Records for locating words and elements:
════

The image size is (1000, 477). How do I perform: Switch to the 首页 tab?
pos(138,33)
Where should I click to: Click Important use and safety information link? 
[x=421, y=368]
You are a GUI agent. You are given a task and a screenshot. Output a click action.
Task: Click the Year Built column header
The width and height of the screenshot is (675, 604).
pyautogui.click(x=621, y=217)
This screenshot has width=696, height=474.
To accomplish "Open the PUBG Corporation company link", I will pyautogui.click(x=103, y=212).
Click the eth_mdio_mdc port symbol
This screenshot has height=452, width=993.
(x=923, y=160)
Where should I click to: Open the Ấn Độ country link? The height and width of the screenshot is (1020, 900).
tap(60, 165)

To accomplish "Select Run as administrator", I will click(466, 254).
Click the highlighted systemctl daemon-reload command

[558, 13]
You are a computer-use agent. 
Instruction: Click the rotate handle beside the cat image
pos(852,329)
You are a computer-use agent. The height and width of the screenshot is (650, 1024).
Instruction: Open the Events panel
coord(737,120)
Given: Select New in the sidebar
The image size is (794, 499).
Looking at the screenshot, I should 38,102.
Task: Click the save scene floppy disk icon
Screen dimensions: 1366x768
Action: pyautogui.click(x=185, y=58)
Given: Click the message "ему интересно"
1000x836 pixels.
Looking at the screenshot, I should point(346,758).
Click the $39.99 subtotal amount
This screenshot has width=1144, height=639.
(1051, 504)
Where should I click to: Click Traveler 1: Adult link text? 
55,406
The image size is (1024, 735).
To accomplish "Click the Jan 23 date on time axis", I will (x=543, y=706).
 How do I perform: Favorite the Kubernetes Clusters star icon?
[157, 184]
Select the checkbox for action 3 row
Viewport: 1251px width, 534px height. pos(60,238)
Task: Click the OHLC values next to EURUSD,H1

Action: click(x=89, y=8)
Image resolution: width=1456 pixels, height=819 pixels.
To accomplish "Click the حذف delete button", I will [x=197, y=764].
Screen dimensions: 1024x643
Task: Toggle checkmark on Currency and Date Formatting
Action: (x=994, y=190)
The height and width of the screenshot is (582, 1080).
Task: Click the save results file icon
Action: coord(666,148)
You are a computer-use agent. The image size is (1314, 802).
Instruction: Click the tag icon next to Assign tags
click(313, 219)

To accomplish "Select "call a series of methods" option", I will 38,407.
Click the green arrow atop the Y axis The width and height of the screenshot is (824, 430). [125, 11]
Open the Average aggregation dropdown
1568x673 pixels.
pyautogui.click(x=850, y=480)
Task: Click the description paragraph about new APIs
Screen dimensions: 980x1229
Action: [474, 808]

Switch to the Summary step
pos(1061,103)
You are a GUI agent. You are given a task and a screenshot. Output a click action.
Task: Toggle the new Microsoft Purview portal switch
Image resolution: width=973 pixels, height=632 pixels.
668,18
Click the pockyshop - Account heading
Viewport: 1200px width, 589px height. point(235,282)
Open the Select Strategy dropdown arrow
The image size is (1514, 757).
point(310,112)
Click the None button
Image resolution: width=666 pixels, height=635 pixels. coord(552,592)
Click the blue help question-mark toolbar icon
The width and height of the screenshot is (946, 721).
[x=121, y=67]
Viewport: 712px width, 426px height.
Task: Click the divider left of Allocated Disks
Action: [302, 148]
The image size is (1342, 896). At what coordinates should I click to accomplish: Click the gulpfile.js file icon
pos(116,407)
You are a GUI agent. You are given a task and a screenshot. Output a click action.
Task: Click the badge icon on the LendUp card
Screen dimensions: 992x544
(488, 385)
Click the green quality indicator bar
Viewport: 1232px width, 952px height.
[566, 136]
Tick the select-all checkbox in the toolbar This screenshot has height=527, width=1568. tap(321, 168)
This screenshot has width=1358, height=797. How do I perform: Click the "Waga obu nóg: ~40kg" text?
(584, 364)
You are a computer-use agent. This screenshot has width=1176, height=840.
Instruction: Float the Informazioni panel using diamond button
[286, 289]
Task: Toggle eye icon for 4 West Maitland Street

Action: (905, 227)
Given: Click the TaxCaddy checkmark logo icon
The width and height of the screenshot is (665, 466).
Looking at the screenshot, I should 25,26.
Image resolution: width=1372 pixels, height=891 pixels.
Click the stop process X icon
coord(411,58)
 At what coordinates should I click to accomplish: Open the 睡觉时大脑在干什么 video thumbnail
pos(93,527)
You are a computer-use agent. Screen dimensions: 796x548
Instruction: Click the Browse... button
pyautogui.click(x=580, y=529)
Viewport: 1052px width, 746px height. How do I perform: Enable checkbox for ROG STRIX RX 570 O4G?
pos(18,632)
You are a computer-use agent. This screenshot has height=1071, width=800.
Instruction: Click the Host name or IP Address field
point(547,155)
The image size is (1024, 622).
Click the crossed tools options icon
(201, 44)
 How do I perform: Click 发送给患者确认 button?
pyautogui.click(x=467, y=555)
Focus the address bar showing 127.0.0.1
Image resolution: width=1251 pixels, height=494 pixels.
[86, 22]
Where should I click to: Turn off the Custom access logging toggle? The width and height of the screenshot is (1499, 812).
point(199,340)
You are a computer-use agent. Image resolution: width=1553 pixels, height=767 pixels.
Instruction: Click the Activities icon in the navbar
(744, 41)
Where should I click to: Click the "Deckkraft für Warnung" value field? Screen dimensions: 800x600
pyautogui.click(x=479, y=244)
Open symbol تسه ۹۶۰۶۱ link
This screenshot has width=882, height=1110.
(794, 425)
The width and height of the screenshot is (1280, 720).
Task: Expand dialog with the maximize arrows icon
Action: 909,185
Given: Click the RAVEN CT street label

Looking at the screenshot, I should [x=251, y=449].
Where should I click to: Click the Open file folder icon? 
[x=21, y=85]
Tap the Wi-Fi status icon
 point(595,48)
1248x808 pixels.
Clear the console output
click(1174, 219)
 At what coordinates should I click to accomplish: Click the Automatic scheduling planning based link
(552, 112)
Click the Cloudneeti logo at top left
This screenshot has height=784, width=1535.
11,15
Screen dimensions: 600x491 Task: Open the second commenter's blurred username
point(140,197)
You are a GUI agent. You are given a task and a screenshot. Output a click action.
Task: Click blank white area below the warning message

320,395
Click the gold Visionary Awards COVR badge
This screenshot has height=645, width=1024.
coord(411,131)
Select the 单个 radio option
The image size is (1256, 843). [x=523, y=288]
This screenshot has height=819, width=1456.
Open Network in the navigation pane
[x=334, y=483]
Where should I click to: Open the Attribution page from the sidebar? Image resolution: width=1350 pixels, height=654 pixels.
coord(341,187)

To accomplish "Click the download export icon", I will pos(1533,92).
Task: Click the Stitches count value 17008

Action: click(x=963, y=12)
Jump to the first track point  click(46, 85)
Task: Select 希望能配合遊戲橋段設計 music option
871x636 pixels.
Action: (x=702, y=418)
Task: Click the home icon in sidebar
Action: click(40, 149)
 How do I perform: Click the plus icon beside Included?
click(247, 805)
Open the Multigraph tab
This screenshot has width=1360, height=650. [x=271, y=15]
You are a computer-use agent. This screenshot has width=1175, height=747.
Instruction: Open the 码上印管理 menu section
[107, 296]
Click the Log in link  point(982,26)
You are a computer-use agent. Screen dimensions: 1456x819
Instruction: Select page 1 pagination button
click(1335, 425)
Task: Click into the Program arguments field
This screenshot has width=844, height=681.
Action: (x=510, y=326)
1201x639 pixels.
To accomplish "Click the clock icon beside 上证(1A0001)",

════

→ **Set task**
Arrange every row above as a numbered list, dropping any blank lines.

→ **Result of the exercise**
1. The image size is (1000, 477). How do I perform: Switch to the 首页 tab?
2. pos(138,33)
3. Where should I click to: Click Important use and safety information link? 
4. [x=421, y=368]
5. You are a GUI agent. You are given a task and a screenshot. Output a click action.
6. Task: Click the Year Built column header
7. The width and height of the screenshot is (675, 604).
8. pyautogui.click(x=621, y=217)
9. This screenshot has width=696, height=474.
10. To accomplish "Open the PUBG Corporation company link", I will pyautogui.click(x=103, y=212).
11. Click the eth_mdio_mdc port symbol
12. This screenshot has height=452, width=993.
13. (x=923, y=160)
14. Where should I click to: Open the Ấn Độ country link? The height and width of the screenshot is (1020, 900).
15. tap(60, 165)
16. To accomplish "Select Run as administrator", I will click(466, 254).
17. Click the highlighted systemctl daemon-reload command
18. [558, 13]
19. You are a computer-use agent. 
20. Instruction: Click the rotate handle beside the cat image
21. pos(852,329)
22. You are a computer-use agent. The height and width of the screenshot is (650, 1024).
23. Instruction: Open the Events panel
24. coord(737,120)
25. Given: Select New in the sidebar
26. The image size is (794, 499).
27. Looking at the screenshot, I should 38,102.
28. Task: Click the save scene floppy disk icon
29. Screen dimensions: 1366x768
30. Action: pyautogui.click(x=185, y=58)
31. Given: Click the message "ему интересно"
32. 1000x836 pixels.
33. Looking at the screenshot, I should point(346,758).
34. Click the $39.99 subtotal amount
35. This screenshot has width=1144, height=639.
36. (1051, 504)
37. Where should I click to: Click Traveler 1: Adult link text? 
38. 55,406
39. The image size is (1024, 735).
40. To accomplish "Click the Jan 23 date on time axis", I will (x=543, y=706).
41.  How do I perform: Favorite the Kubernetes Clusters star icon?
42. [157, 184]
43. Select the checkbox for action 3 row
44. Viewport: 1251px width, 534px height. pos(60,238)
45. Task: Click the OHLC values next to EURUSD,H1
46. Action: click(x=89, y=8)
47. Image resolution: width=1456 pixels, height=819 pixels.
48. To accomplish "Click the حذف delete button", I will [x=197, y=764].
49. Screen dimensions: 1024x643
50. Task: Toggle checkmark on Currency and Date Formatting
51. Action: (x=994, y=190)
52. The height and width of the screenshot is (582, 1080).
53. Task: Click the save results file icon
54. Action: coord(666,148)
55. You are a computer-use agent. The image size is (1314, 802).
56. Instruction: Click the tag icon next to Assign tags
57. click(313, 219)
58. To accomplish "Select "call a series of methods" option", I will 38,407.
59. Click the green arrow atop the Y axis The width and height of the screenshot is (824, 430). [125, 11]
60. Open the Average aggregation dropdown
61. 1568x673 pixels.
62. pyautogui.click(x=850, y=480)
63. Task: Click the description paragraph about new APIs
64. Screen dimensions: 980x1229
65. Action: [474, 808]
66. Switch to the Summary step
67. pos(1061,103)
68. You are a GUI agent. You are given a task and a screenshot. Output a click action.
69. Task: Toggle the new Microsoft Purview portal switch
70. Image resolution: width=973 pixels, height=632 pixels.
71. 668,18
72. Click the pockyshop - Account heading
73. Viewport: 1200px width, 589px height. point(235,282)
74. Open the Select Strategy dropdown arrow
75. The image size is (1514, 757).
76. point(310,112)
77. Click the None button
78. Image resolution: width=666 pixels, height=635 pixels. coord(552,592)
79. Click the blue help question-mark toolbar icon
80. The width and height of the screenshot is (946, 721).
81. [x=121, y=67]
82. Viewport: 712px width, 426px height.
83. Task: Click the divider left of Allocated Disks
84. Action: [302, 148]
85. The image size is (1342, 896). At what coordinates should I click to accomplish: Click the gulpfile.js file icon
86. pos(116,407)
87. You are a GUI agent. You are given a task and a screenshot. Output a click action.
88. Task: Click the badge icon on the LendUp card
89. Screen dimensions: 992x544
90. (488, 385)
91. Click the green quality indicator bar
92. Viewport: 1232px width, 952px height.
93. [566, 136]
94. Tick the select-all checkbox in the toolbar This screenshot has height=527, width=1568. tap(321, 168)
95. This screenshot has width=1358, height=797. How do I perform: Click the "Waga obu nóg: ~40kg" text?
96. (584, 364)
97. You are a computer-use agent. This screenshot has width=1176, height=840.
98. Instruction: Float the Informazioni panel using diamond button
99. [286, 289]
100. Task: Toggle eye icon for 4 West Maitland Street
101. Action: (905, 227)
102. Given: Click the TaxCaddy checkmark logo icon
103. The width and height of the screenshot is (665, 466).
104. Looking at the screenshot, I should 25,26.
105. Image resolution: width=1372 pixels, height=891 pixels.
106. Click the stop process X icon
107. coord(411,58)
108.  At what coordinates should I click to accomplish: Open the 睡觉时大脑在干什么 video thumbnail
109. pos(93,527)
110. You are a computer-use agent. Screen dimensions: 796x548
111. Instruction: Click the Browse... button
112. pyautogui.click(x=580, y=529)
113. Viewport: 1052px width, 746px height. How do I perform: Enable checkbox for ROG STRIX RX 570 O4G?
114. pos(18,632)
115. You are a computer-use agent. This screenshot has height=1071, width=800.
116. Instruction: Click the Host name or IP Address field
117. point(547,155)
118. The image size is (1024, 622).
119. Click the crossed tools options icon
120. (201, 44)
121.  How do I perform: Click 发送给患者确认 button?
122. pyautogui.click(x=467, y=555)
123. Focus the address bar showing 127.0.0.1
124. Image resolution: width=1251 pixels, height=494 pixels.
125. [86, 22]
126. Where should I click to: Turn off the Custom access logging toggle? The width and height of the screenshot is (1499, 812).
127. point(199,340)
128. You are a computer-use agent. Image resolution: width=1553 pixels, height=767 pixels.
129. Instruction: Click the Activities icon in the navbar
130. (744, 41)
131. Where should I click to: Click the "Deckkraft für Warnung" value field? Screen dimensions: 800x600
132. pyautogui.click(x=479, y=244)
133. Open symbol تسه ۹۶۰۶۱ link
134. This screenshot has width=882, height=1110.
135. (794, 425)
136. The width and height of the screenshot is (1280, 720).
137. Task: Expand dialog with the maximize arrows icon
138. Action: 909,185
139. Given: Click the RAVEN CT street label
140. Looking at the screenshot, I should [x=251, y=449].
141. Where should I click to: Click the Open file folder icon? 
142. [x=21, y=85]
143. Tap the Wi-Fi status icon
144.  point(595,48)
145. 1248x808 pixels.
146. Clear the console output
147. click(1174, 219)
148.  At what coordinates should I click to accomplish: Click the Automatic scheduling planning based link
149. (552, 112)
150. Click the Cloudneeti logo at top left
151. This screenshot has height=784, width=1535.
152. 11,15
153. Screen dimensions: 600x491 Task: Open the second commenter's blurred username
154. point(140,197)
155. You are a GUI agent. You are given a task and a screenshot. Output a click action.
156. Task: Click blank white area below the warning message
157. 320,395
158. Click the gold Visionary Awards COVR badge
159. This screenshot has height=645, width=1024.
160. coord(411,131)
161. Select the 单个 radio option
162. The image size is (1256, 843). [x=523, y=288]
163. This screenshot has height=819, width=1456.
164. Open Network in the navigation pane
165. [x=334, y=483]
166. Where should I click to: Open the Attribution page from the sidebar? Image resolution: width=1350 pixels, height=654 pixels.
167. coord(341,187)
168. To accomplish "Click the download export icon", I will pos(1533,92).
169. Task: Click the Stitches count value 17008
170. Action: click(x=963, y=12)
171. Jump to the first track point  click(46, 85)
172. Task: Select 希望能配合遊戲橋段設計 music option
173. 871x636 pixels.
174. Action: (x=702, y=418)
175. Task: Click the home icon in sidebar
176. Action: click(40, 149)
177.  How do I perform: Click the plus icon beside Included?
178. click(247, 805)
179. Open the Multigraph tab
180. This screenshot has width=1360, height=650. [x=271, y=15]
181. You are a computer-use agent. This screenshot has width=1175, height=747.
182. Instruction: Open the 码上印管理 menu section
183. [107, 296]
184. Click the Log in link  point(982,26)
185. You are a computer-use agent. Screen dimensions: 1456x819
186. Instruction: Select page 1 pagination button
187. click(1335, 425)
188. Task: Click into the Program arguments field
189. This screenshot has width=844, height=681.
190. Action: (x=510, y=326)
191. 1201x639 pixels.
192. To accomplish "Click the clock icon beside 上证(1A0001)",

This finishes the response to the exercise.